Panoramic perception holds significant potential for autonomous driving, enabling vehicles to acquire a comprehensive 360° surround view in a single shot. However, autonomous driving is a data-driven task. Complete panoramic data acquisition requires complex sampling systems and annotation pipelines, which are time-consuming and labor-intensive. Although existing street view generation models have demonstrated strong data regeneration capabilities, they can only learn from the fixed data distribution of existing datasets and cannot leverage stitched pinhole images as a supervisory signal. In this paper, we propose the first panoramic generation method Percep360 for autonomous driving. Percep360 enables coherent generation of panoramic data with control signals based on the stitched panoramic data. Percep360 focuses on two key aspects: coherence and controllability. Specifically, to overcome the inherent information loss caused by the pinhole sampling process, we propose the Local Scenes Diffusion Method (LSDM). LSDM reformulates the panorama generation as a spatially continuous diffusion process, bridging the gaps between different data distributions. Additionally, to achieve the controllable generation of panoramic images, we propose a Probabilistic Prompting Method (PPM). PPM dynamically selects the most relevant control cues, enabling controllable panoramic image generation. We evaluate the effectiveness of the generated images from three perspectives: image quality assessment (i.e., no-reference and with reference), controllability, and their utility in real-world Bird's Eye View (BEV) segmentation. Notably, the generated data consistently outperforms the original stitched images in no-reference quality metrics and enhances downstream perception models. The source code will be publicly available at https://github.com/FeiT-FeiTeng/Percep360.

Paper Structure

This paper contains 13 sections, 16 equations, 5 figures, 4 tables.

Figures (5)

  • Figure 1: Percep360 leverages diverse prompts to generate coherent panoramic images. The generated images exhibit improved quality and controllability. As a data generator, Percep360 synthesizes diverse data to avoid the expensive process of data processing, thereby enhancing the performance of semantic mapping.
  • Figure 2: Visualizations of the pinhole samples, stitched image, ground truth for training generation model, and the results of the existing approach are presented. Owing to the inherent information loss and misalignment in pinhole camera sampling, stitching-based methods struggle to produce coherent panoramic images.

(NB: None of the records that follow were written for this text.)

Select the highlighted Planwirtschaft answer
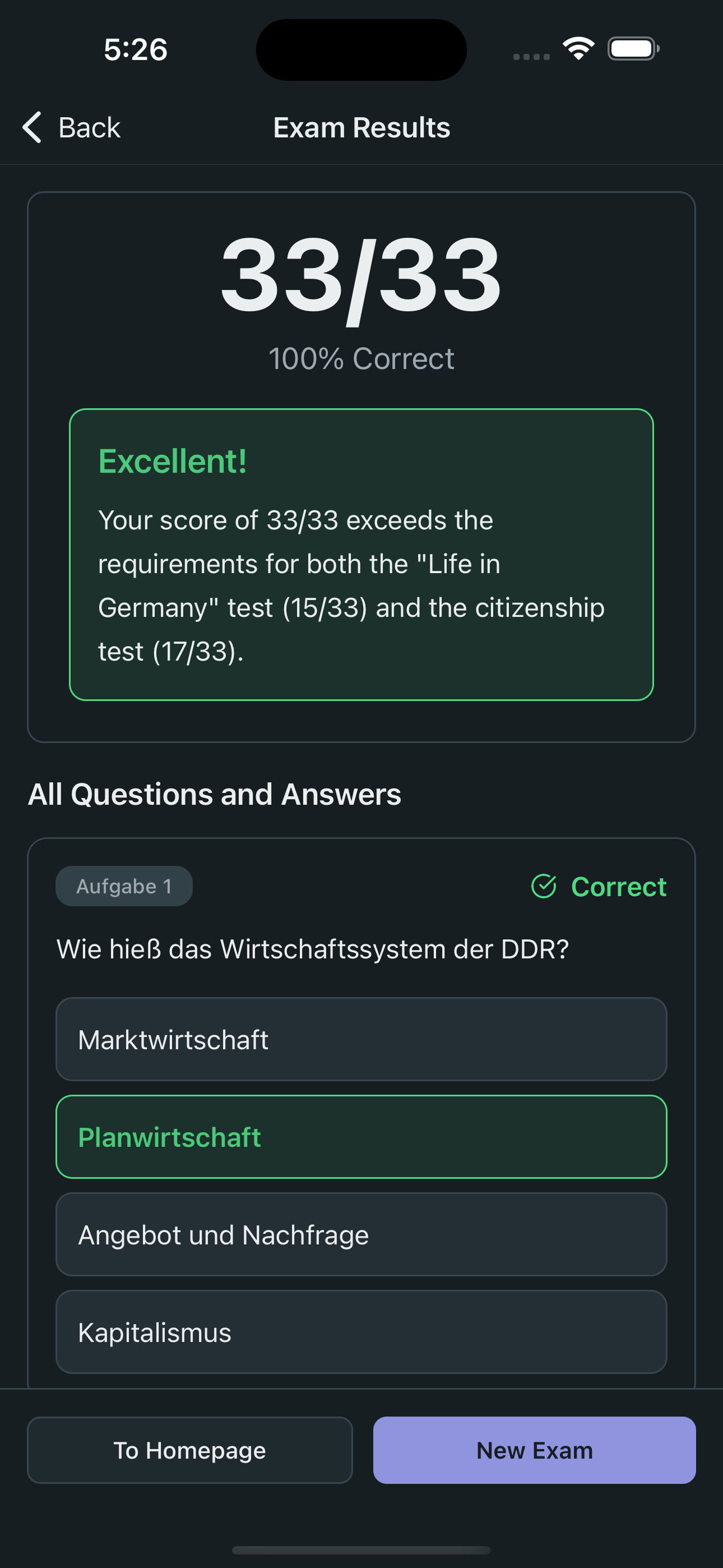 click(361, 1136)
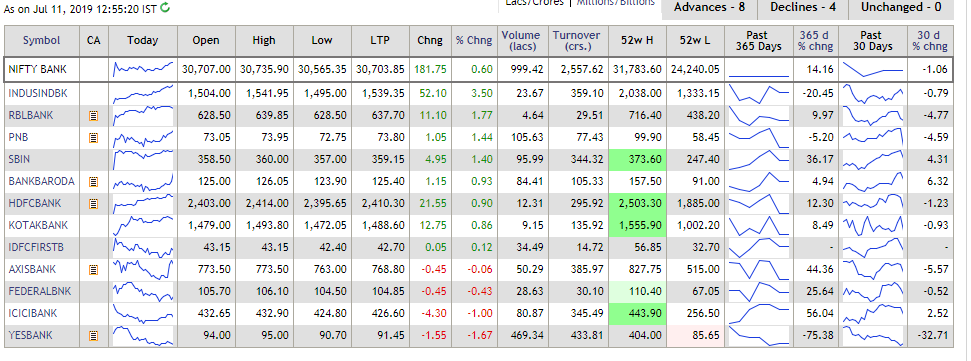Open the KOTAKBANK stock link
This screenshot has width=971, height=361.
click(38, 225)
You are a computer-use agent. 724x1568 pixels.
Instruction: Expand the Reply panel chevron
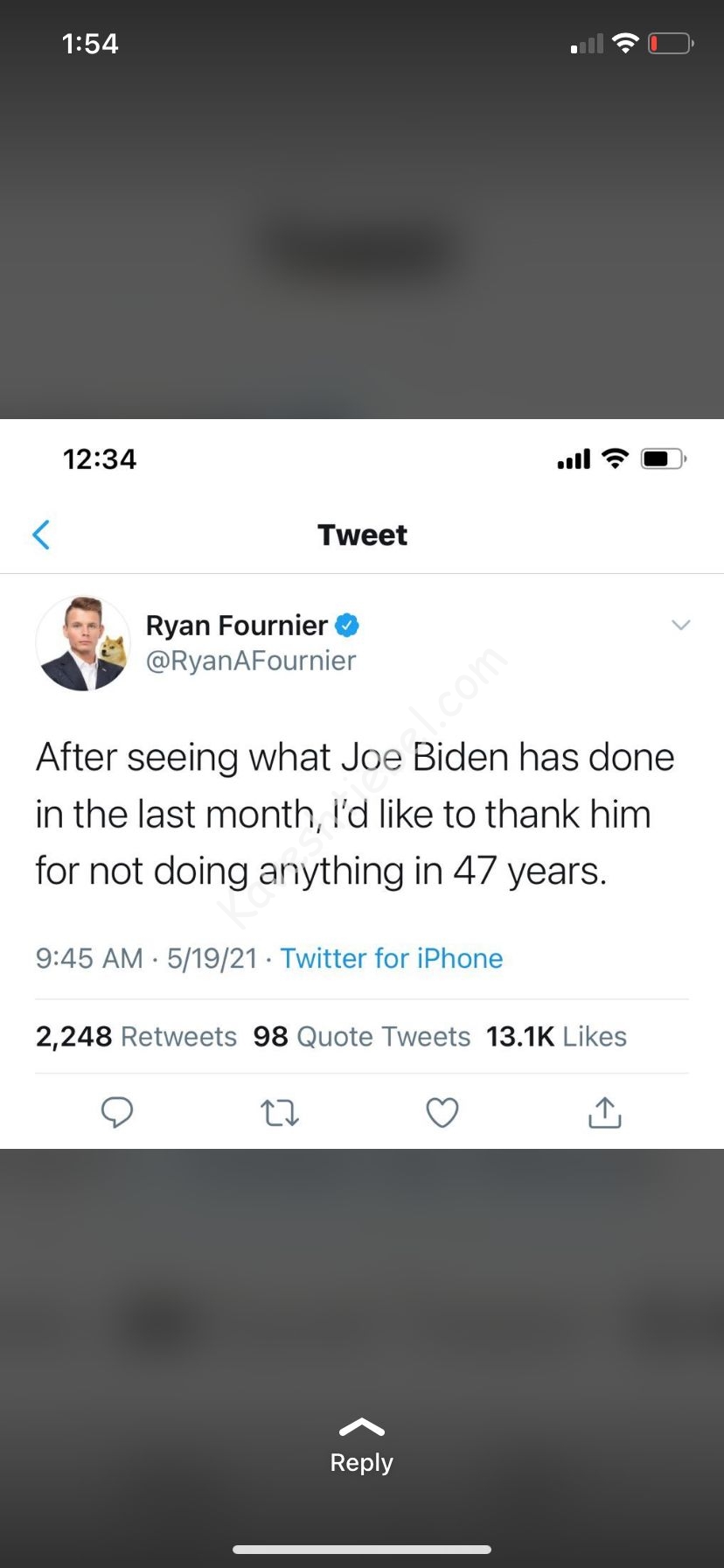pos(361,1428)
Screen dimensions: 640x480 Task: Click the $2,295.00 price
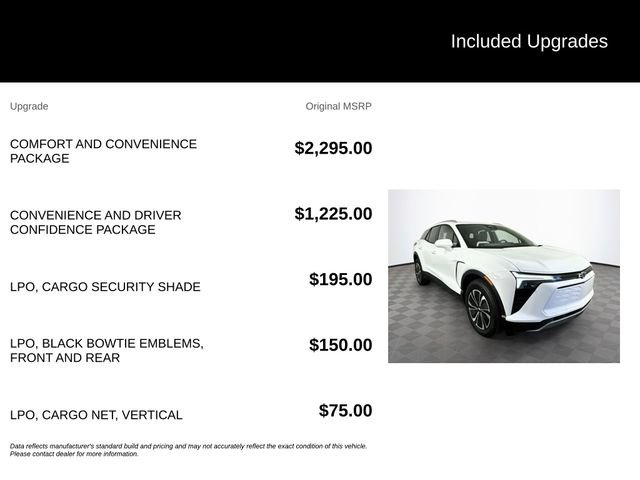click(x=333, y=148)
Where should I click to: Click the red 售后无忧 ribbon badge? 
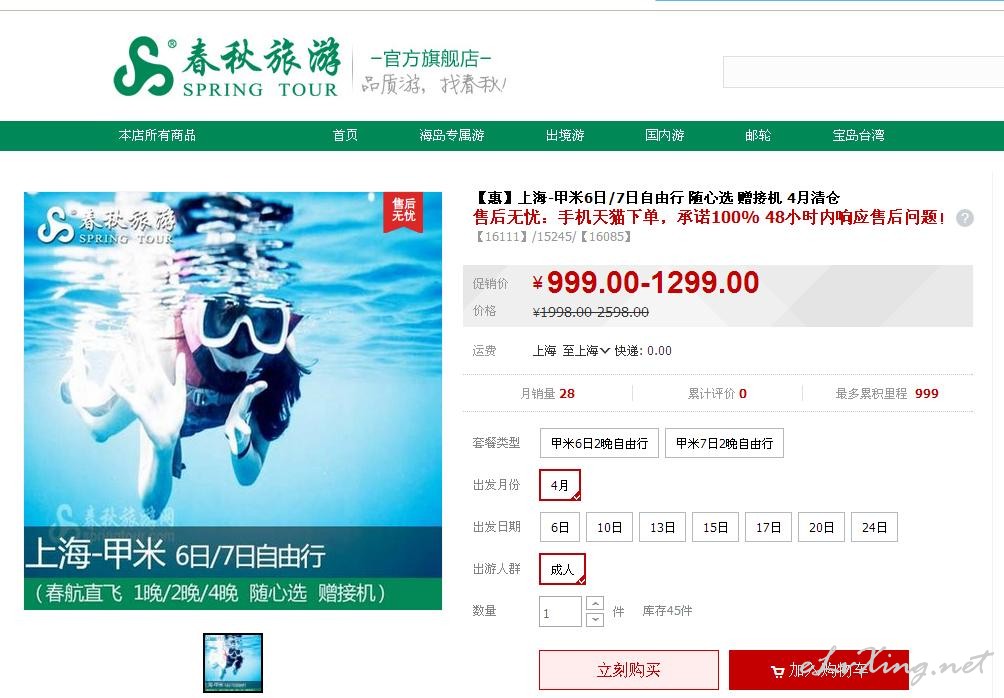(x=403, y=211)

Moreover, when these stitched images are used as inputs, existing generation models often inherit the stitching errors. In contrast, the proposed LSDM approach enables the generation of images with improved coherence, particularly at stitching boundaries.
  • Figure 3: The overall architecture of Percep360 leverages the BEV map, textual prompt, depth map, and mask map jointly as guidance signals. With the integration of the LSDM and PPM modules, the framework achieves coherent and controllable panoramic generation.
  • Figure 4: The architecture of LSDM and PPM is illustrated in Figures (a) and (b), respectively. By applying circular rotations to diverse prompts and BEV features, LSDM reformulates panoramic image generation as a spatially continuous diffusion process. PPM further enhances controllability by dynamically selecting the most relevant control cues, leading to an accurate and consistent panoramic image.
  • Figure 5: Visualizations of the generation results for the ground truth, BEVControl Bevcontrol, and MagicDrive MD are provided. Regions of stitching misalignment are highlighted with yellow boxes. It can be observed that, due to the lack of coherent generation capability, existing methods produce discontinuous results. In contrast, our method achieves improved coherence without compromising controllability.